Send no more than 30-50 cold emails per day per domain. For a campaign targeting 500 sends per day, you need 10-17 domains rotating together. New domains should start at 5-10 emails per day during warmup and increase by 5-10 per day each week until reaching 30-50. Sending more than 50 per day from a single domain, especially a new one, is the fastest way to land in spam or trigger a Google or Microsoft blacklist.

How long does email warmup take before you can send cold email?

Email warmup takes a minimum of 3 weeks, with 4-6 weeks being the safer standard. During warmup, tools like Instantly's Unibox or Smartlead's warmup network exchange emails between accounts, build a reply history, and establish sender reputation. The domain needs to be at least 2 weeks old before starting warmup -- Google ignores warmup activity on brand-new domains.

What DNS records do I need for cold email deliverability?

You need three DNS records: SPF (Sender Policy Framework) authorizes which mail servers can send from your domain, DKIM (DomainKeys Identified Mail) adds a cryptographic signature that proves emails were not tampered with, and DMARC (Domain-based Message Authentication) tells receiving servers what to do with emails that fail SPF or DKIM checks.

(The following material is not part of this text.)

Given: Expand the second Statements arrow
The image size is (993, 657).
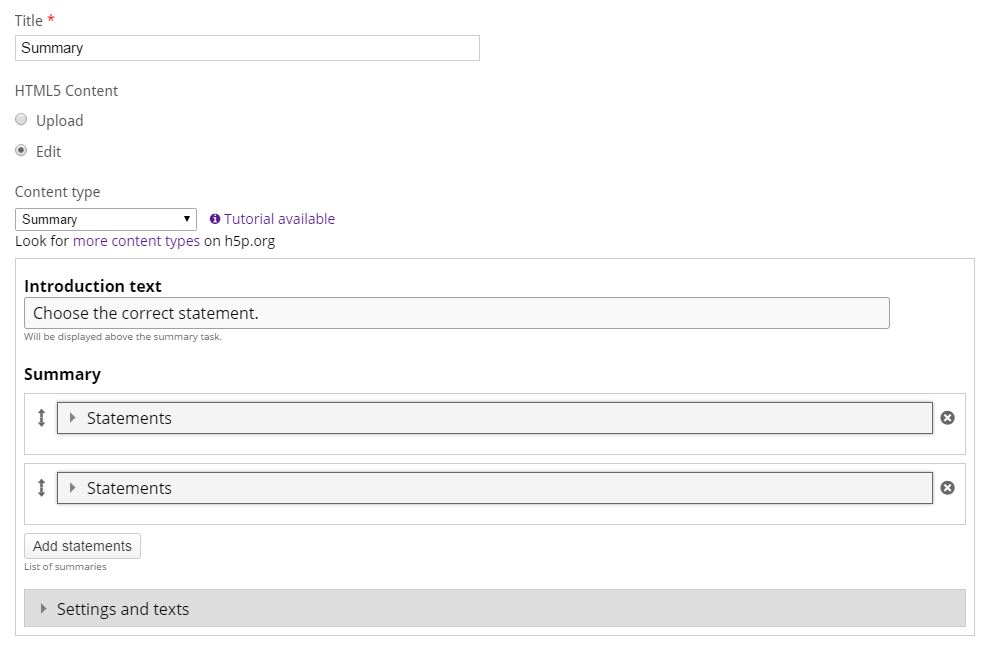Looking at the screenshot, I should click(x=72, y=488).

All three are required. Missing any one of them will significantly reduce inbox placement rates.

What is an acceptable bounce rate for cold email campaigns?

Keep bounce rate below 2%. Above 2% hard bounces signals poor list hygiene to email providers and accelerates domain reputation damage. Above 5% is severe and will get domains flagged quickly. To stay under 2%, verify every email address before sending using a tool like Prospeo, Hunter, or NeverBounce. Remove any email with a 'risky' or 'invalid' status before importing to your sending platform.

What tools do I need to automate cold email in 2026?

The core stack: a domain registrar (Namecheap or Google Domains), Google Workspace or Microsoft 365 for business email hosting, a data tool for list building (Apollo, Clay, or LinkedIn Sales Navigator), an email verification tool (Prospeo or Hunter), and a cold email sending platform (Instantly or Smartlead). Total cost for this stack runs $200-400 per month. Instantly and Smartlead both include built-in warmup networks, which removes the need for a separate warmup tool.